El capitán y el carnicero

El
CAPITÁN
Y EL
CARNICERO…

Con el auspicio de:
#wjconsorciojuridico #widenjamesrivero

El carnicero miró al soldado qué tenía delante y escupió con asco.
No podía creerlo.
Horas antes, había sido herido en la pierna por un sargento desconocido e insignificante para él.
Ese sargento lo había tomado cautivo.
¿Cómo era posible?
Y ahora estaba frente al joven Capitán.
El Carnicero de la Cabaña no podía digerir, no aceptaba que el atlético hombre que tenia al frente lo había capturado.
Era mil novecientos sesenta y siete…
El mundo cambiaba, y el recuerdo del cincuenta y nueve en Cuba parecía ya muy lejano.
¿Cómo pudo equivocarse?
El Carnicero de la Cabaña pensó que sería fácil.
Y ahí estaban las consecuencias.
Con la barba crecida, el cabello largo, sucio, y con la asombrada mirada de quien se sabe vencido y no lo acepta.
¿Cómo era posible?
-pensó el Carnicero, observando las armas que le apuntaban.
Y entonces sucedió…
El Carnicero asesino de la Cabaña, recordó todas las ejecuciones que de manera personal él había realizado.
Fue entonces que supo con claridad meridiana, entendió que él también sería ejecutado.
Y entonces las vio…
Como en una película, evocó las miradas tristes y resignadas de sus cientos de víctimas.
El método era escalofriante en su simpleza:
Un último deseo que jamás se les cumplía y un tiro en la nuca.
Rápido y efectivo.
Listo.
Un enemigo de la revolución menos.
Y claro…
El Carnicero no podía ocultar, le costaba disimular el enorme placer qué eso le causaba.
Pero ahora estaba en Bolivia frente al joven Capitán.
Molesto.
Con un odio insano en contra de sus supuestos aliados.
Claro, odiador como todo zurdo.
Él ya sabía.
El Carnicero de la Cabaña ya sabía que los comunistas bolivianos eran unos inútiles, unos simples guerrilleros de escritorio.
Si hubiera podido…
Él mismo los hubiera fusilado a todos.
Pero ya era tarde.
El joven militar qué tenía enfrente lo observaba con las manos en la cintura.
El joven militar tenía apenas veintiocho años y desde los quince hacía vida militar, pero eso era algo que el Carnicero no sabía.
Y así fue…
El Carnicero de la Cabaña lo observó todo.
No podía creer que había sido derrotado por soldados con poca instrucción y armamentos usados treinta y cinco años antes, en la llamada Guerra del Chaco.
¡El carnicero y su gente usaban armas automáticas, modernas para esa época; estaban entrenados en guerrillas!
Y habían sido derrotados.
El Capitán miro la pierna sangrante del Carnicero, el mismo a quien su camarada, el sargento Bernardino Huanca había atrapado en la Quebrada del Yuro.
Listo.
Eso era todo.
El Carnicero de la Cabaña fue ejecutado luego, en octubre del sesenta y siete del siglo pasado.
Con los años…
Los zurdos convirtieron en heroe al Carnicero.

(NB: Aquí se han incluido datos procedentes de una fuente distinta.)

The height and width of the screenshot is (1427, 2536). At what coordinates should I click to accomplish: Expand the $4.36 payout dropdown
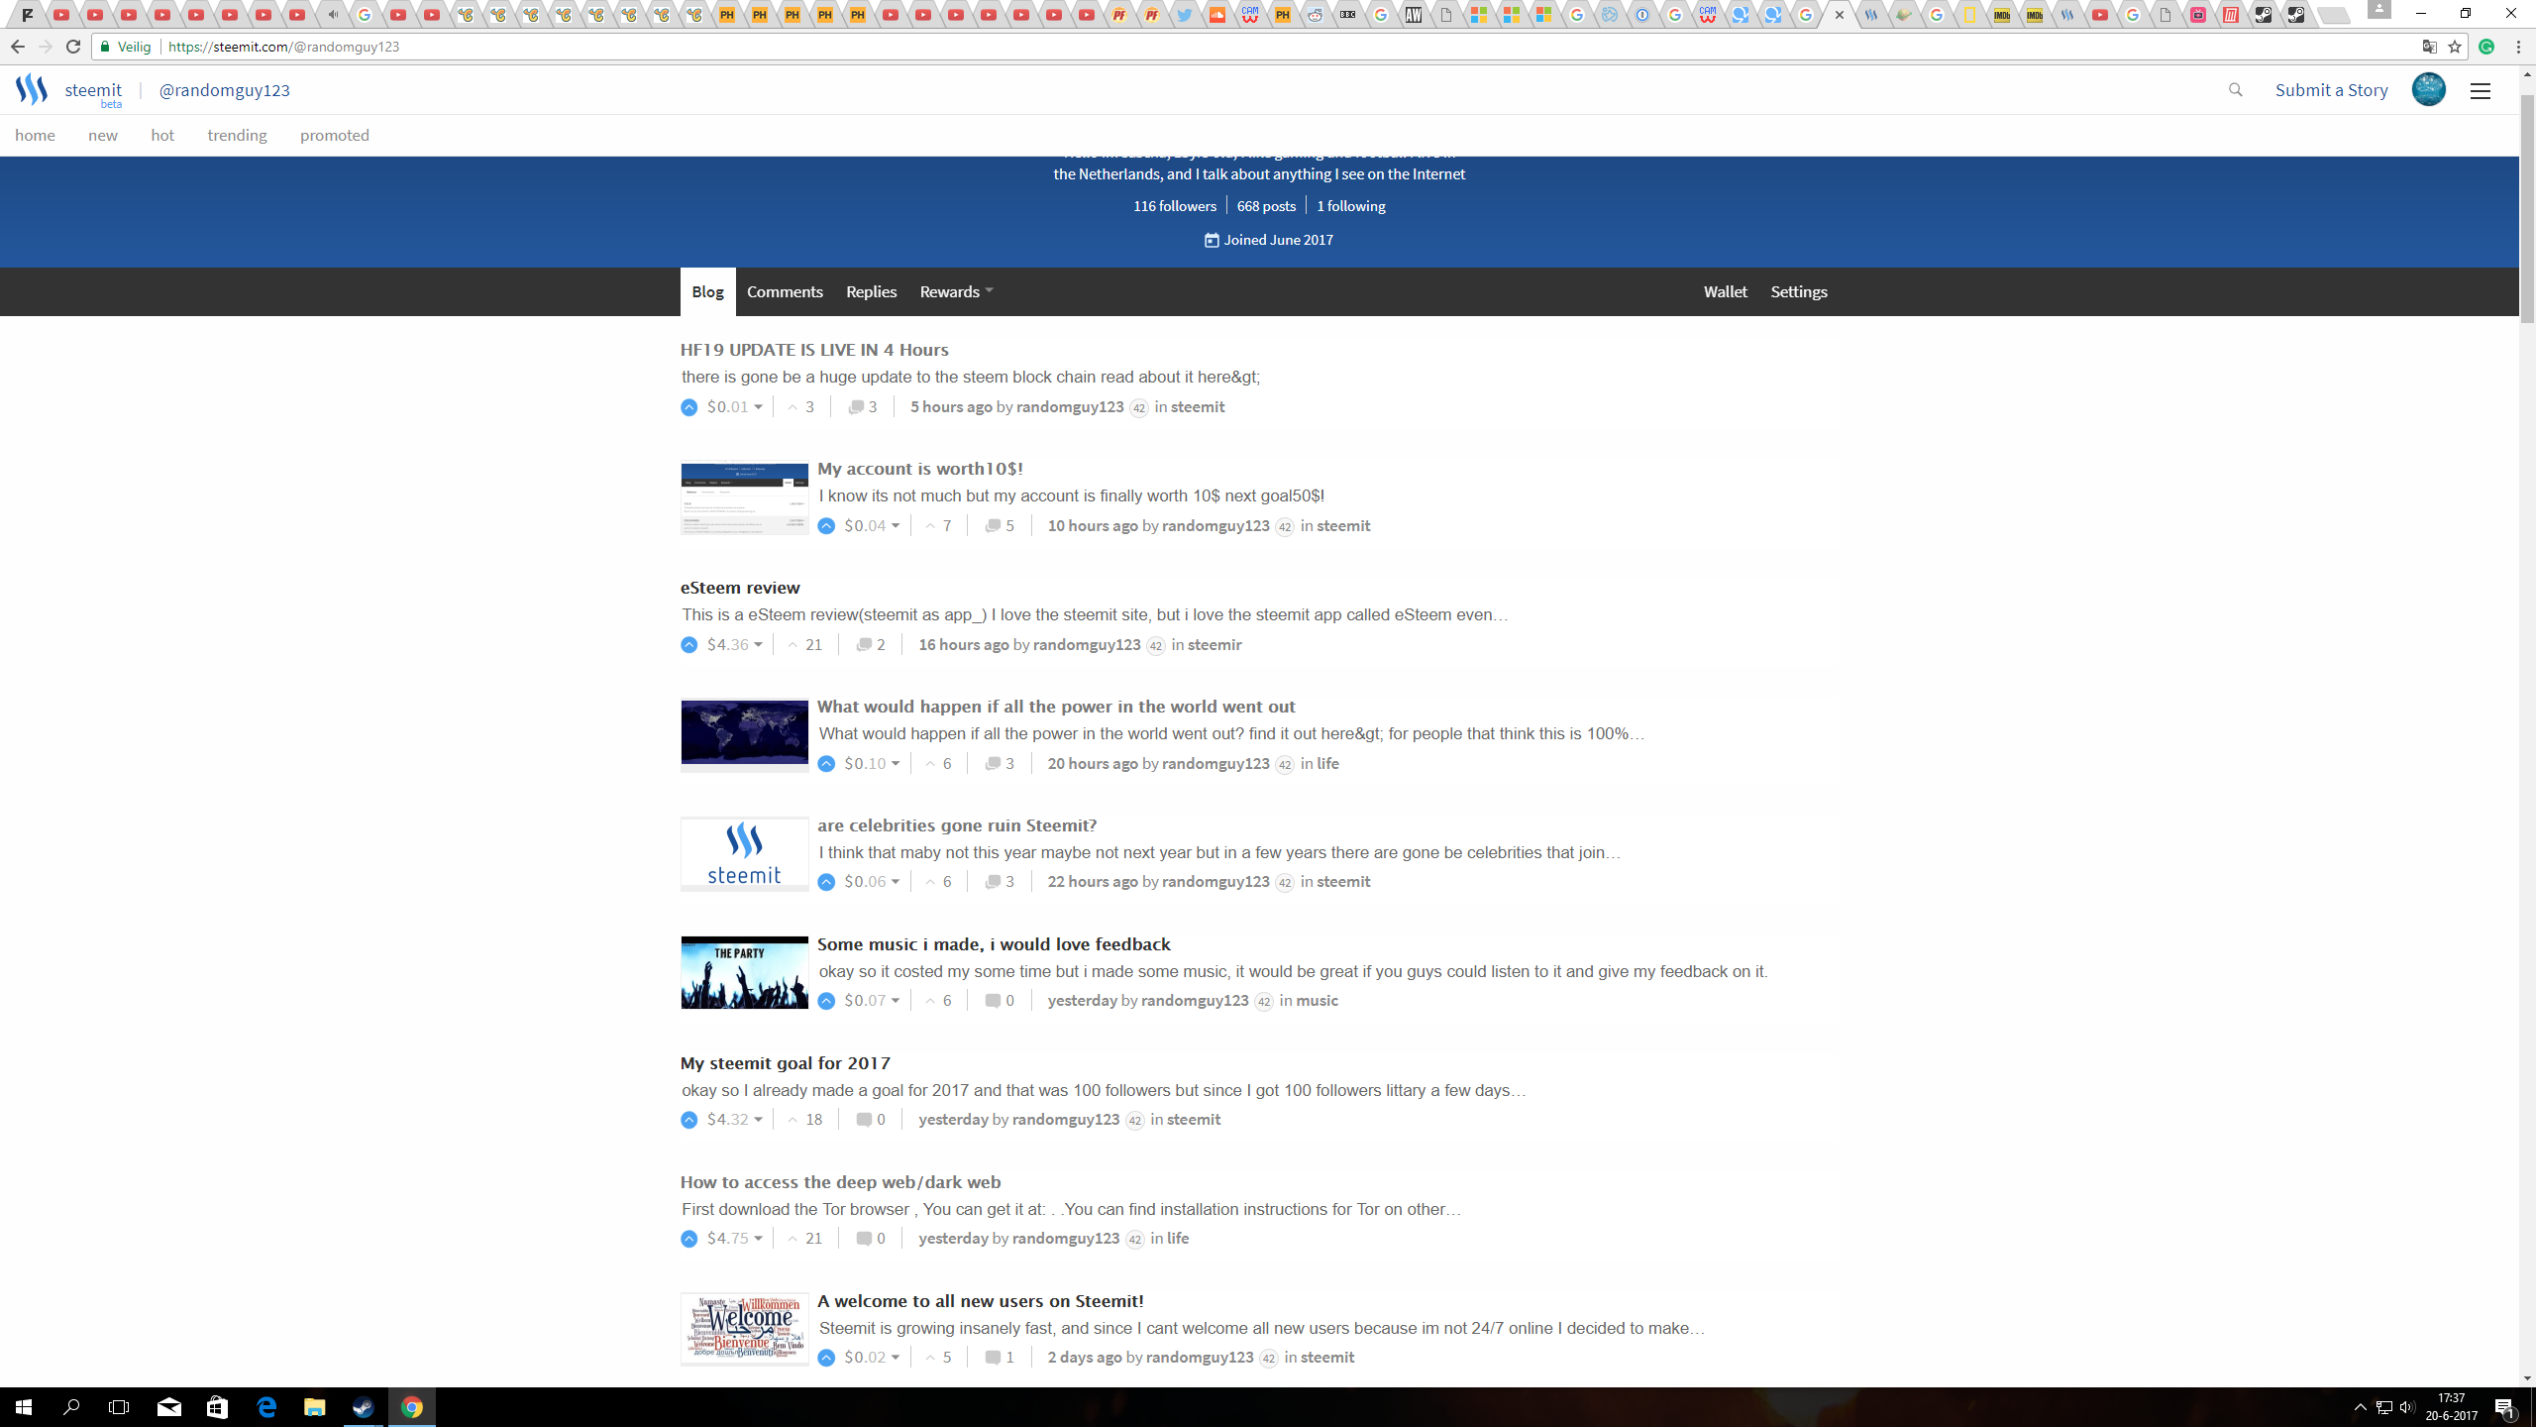735,644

Los de la COB colocaron su imagen en sus trapos rojos, y hasta una avenida del Plan lleva su nombre ahora.
Y claro…
El joven Capitán se convirtió en el General Gary Prado Salmón, el hombre que no hace mucho emprendió el viaje sin retorno.
En fin.
¡Misión cumplida, General!
La historia le dará el honor que le corresponde, cuando estos zurdos asesinos también se vayan.



El ESCRIBIDOR.
Pd/
El Carnicero de la Cabaña, es también conocido por su nombre: Ernesto Guevara, alias el Che.